● Task description: Your task is to transcribe the material that follows, line by line and exactly.

▼▼▼

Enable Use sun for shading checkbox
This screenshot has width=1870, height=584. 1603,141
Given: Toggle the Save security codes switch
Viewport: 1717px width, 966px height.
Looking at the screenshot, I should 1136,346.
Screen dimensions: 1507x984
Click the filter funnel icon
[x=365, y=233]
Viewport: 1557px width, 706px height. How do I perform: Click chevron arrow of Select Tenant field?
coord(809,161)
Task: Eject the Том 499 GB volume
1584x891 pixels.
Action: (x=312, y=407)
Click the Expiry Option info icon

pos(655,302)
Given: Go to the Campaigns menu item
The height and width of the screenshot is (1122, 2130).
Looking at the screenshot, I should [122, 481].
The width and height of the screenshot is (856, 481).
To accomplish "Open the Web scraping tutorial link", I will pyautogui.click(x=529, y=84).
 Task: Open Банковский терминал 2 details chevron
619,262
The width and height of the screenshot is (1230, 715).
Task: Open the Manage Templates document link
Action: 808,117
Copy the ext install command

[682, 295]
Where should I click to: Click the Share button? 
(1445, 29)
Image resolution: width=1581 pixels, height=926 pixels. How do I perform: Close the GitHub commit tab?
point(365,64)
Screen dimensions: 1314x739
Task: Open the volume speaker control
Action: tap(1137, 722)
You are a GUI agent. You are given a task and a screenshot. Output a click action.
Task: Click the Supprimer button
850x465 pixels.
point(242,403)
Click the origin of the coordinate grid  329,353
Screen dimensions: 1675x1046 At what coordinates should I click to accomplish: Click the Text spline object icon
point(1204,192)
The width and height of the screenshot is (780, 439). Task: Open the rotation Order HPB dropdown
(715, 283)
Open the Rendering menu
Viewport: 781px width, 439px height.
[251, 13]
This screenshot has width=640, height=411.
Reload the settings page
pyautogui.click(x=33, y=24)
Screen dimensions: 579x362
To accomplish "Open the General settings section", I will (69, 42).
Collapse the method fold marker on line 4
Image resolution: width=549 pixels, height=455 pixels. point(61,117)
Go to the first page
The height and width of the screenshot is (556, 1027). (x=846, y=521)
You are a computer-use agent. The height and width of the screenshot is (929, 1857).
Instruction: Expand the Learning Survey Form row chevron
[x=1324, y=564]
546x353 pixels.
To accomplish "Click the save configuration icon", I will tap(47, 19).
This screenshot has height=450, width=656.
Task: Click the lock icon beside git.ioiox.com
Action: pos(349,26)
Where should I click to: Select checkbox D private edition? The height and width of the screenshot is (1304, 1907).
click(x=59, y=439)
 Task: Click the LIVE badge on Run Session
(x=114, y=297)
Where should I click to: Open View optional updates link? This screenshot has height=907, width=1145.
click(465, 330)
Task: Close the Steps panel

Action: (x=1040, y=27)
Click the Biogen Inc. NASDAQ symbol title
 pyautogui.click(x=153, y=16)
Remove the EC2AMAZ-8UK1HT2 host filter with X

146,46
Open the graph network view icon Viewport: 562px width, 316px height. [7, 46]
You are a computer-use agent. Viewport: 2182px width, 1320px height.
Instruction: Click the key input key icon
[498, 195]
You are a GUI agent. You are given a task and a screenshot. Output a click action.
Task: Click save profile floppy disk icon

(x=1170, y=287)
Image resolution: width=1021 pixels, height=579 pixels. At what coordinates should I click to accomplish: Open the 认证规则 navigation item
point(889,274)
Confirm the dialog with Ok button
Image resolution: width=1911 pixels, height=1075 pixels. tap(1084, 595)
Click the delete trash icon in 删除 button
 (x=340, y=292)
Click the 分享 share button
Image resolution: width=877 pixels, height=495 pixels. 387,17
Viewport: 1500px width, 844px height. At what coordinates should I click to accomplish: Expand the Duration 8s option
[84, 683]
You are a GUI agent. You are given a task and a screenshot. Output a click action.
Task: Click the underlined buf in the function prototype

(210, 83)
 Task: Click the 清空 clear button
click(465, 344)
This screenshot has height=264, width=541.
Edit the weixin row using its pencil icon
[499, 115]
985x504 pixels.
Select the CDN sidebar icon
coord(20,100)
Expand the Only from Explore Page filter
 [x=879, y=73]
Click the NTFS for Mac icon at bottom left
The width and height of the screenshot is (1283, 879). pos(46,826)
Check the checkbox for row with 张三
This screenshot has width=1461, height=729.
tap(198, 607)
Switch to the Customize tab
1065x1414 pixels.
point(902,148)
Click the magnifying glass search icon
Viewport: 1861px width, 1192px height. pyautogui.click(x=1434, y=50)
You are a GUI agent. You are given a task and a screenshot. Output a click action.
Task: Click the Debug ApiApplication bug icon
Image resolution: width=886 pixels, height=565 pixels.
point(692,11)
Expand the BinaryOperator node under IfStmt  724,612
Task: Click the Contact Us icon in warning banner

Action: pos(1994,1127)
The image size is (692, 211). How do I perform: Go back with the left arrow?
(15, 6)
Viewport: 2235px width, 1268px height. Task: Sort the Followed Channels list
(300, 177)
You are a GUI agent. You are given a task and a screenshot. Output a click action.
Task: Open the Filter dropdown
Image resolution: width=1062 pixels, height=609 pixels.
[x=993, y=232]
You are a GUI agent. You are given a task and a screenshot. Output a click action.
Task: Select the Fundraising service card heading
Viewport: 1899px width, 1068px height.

▲▲▲

● Written solution:
Enable Use sun for shading checkbox
This screenshot has width=1870, height=584. 1603,141
Given: Toggle the Save security codes switch
Viewport: 1717px width, 966px height.
Looking at the screenshot, I should 1136,346.
Screen dimensions: 1507x984
Click the filter funnel icon
[x=365, y=233]
Viewport: 1557px width, 706px height. How do I perform: Click chevron arrow of Select Tenant field?
coord(809,161)
Task: Eject the Том 499 GB volume
1584x891 pixels.
Action: (x=312, y=407)
Click the Expiry Option info icon

pos(655,302)
Given: Go to the Campaigns menu item
The height and width of the screenshot is (1122, 2130).
Looking at the screenshot, I should [122, 481].
The width and height of the screenshot is (856, 481).
To accomplish "Open the Web scraping tutorial link", I will pyautogui.click(x=529, y=84).
 Task: Open Банковский терминал 2 details chevron
619,262
The width and height of the screenshot is (1230, 715).
Task: Open the Manage Templates document link
Action: 808,117
Copy the ext install command

[682, 295]
Where should I click to: Click the Share button? 
(1445, 29)
Image resolution: width=1581 pixels, height=926 pixels. How do I perform: Close the GitHub commit tab?
point(365,64)
Screen dimensions: 1314x739
Task: Open the volume speaker control
Action: tap(1137, 722)
You are a GUI agent. You are given a task and a screenshot. Output a click action.
Task: Click the Supprimer button
850x465 pixels.
point(242,403)
Click the origin of the coordinate grid  329,353
Screen dimensions: 1675x1046 At what coordinates should I click to accomplish: Click the Text spline object icon
point(1204,192)
The width and height of the screenshot is (780, 439). Task: Open the rotation Order HPB dropdown
(715, 283)
Open the Rendering menu
Viewport: 781px width, 439px height.
[251, 13]
This screenshot has width=640, height=411.
Reload the settings page
pyautogui.click(x=33, y=24)
Screen dimensions: 579x362
To accomplish "Open the General settings section", I will (69, 42).
Collapse the method fold marker on line 4
Image resolution: width=549 pixels, height=455 pixels. point(61,117)
Go to the first page
The height and width of the screenshot is (556, 1027). (x=846, y=521)
You are a computer-use agent. The height and width of the screenshot is (929, 1857).
Instruction: Expand the Learning Survey Form row chevron
[x=1324, y=564]
546x353 pixels.
To accomplish "Click the save configuration icon", I will tap(47, 19).
This screenshot has height=450, width=656.
Task: Click the lock icon beside git.ioiox.com
Action: pos(349,26)
Where should I click to: Select checkbox D private edition? The height and width of the screenshot is (1304, 1907).
click(x=59, y=439)
 Task: Click the LIVE badge on Run Session
(x=114, y=297)
Where should I click to: Open View optional updates link? This screenshot has height=907, width=1145.
click(465, 330)
Task: Close the Steps panel

Action: (x=1040, y=27)
Click the Biogen Inc. NASDAQ symbol title
 pyautogui.click(x=153, y=16)
Remove the EC2AMAZ-8UK1HT2 host filter with X

146,46
Open the graph network view icon Viewport: 562px width, 316px height. [7, 46]
You are a computer-use agent. Viewport: 2182px width, 1320px height.
Instruction: Click the key input key icon
[498, 195]
You are a GUI agent. You are given a task and a screenshot. Output a click action.
Task: Click save profile floppy disk icon

(x=1170, y=287)
Image resolution: width=1021 pixels, height=579 pixels. At what coordinates should I click to accomplish: Open the 认证规则 navigation item
point(889,274)
Confirm the dialog with Ok button
Image resolution: width=1911 pixels, height=1075 pixels. tap(1084, 595)
Click the delete trash icon in 删除 button
 (x=340, y=292)
Click the 分享 share button
Image resolution: width=877 pixels, height=495 pixels. 387,17
Viewport: 1500px width, 844px height. At what coordinates should I click to accomplish: Expand the Duration 8s option
[84, 683]
You are a GUI agent. You are given a task and a screenshot. Output a click action.
Task: Click the underlined buf in the function prototype

(210, 83)
 Task: Click the 清空 clear button
click(465, 344)
This screenshot has height=264, width=541.
Edit the weixin row using its pencil icon
[499, 115]
985x504 pixels.
Select the CDN sidebar icon
coord(20,100)
Expand the Only from Explore Page filter
 [x=879, y=73]
Click the NTFS for Mac icon at bottom left
The width and height of the screenshot is (1283, 879). pos(46,826)
Check the checkbox for row with 张三
This screenshot has width=1461, height=729.
tap(198, 607)
Switch to the Customize tab
1065x1414 pixels.
point(902,148)
Click the magnifying glass search icon
Viewport: 1861px width, 1192px height. pyautogui.click(x=1434, y=50)
You are a GUI agent. You are given a task and a screenshot. Output a click action.
Task: Click the Debug ApiApplication bug icon
Image resolution: width=886 pixels, height=565 pixels.
point(692,11)
Expand the BinaryOperator node under IfStmt  724,612
Task: Click the Contact Us icon in warning banner

Action: pos(1994,1127)
The image size is (692, 211). How do I perform: Go back with the left arrow?
(15, 6)
Viewport: 2235px width, 1268px height. Task: Sort the Followed Channels list
(300, 177)
You are a GUI agent. You are given a task and a screenshot. Output a click action.
Task: Open the Filter dropdown
Image resolution: width=1062 pixels, height=609 pixels.
[x=993, y=232]
You are a GUI agent. You are given a task and a screenshot. Output a click action.
Task: Select the Fundraising service card heading
Viewport: 1899px width, 1068px height.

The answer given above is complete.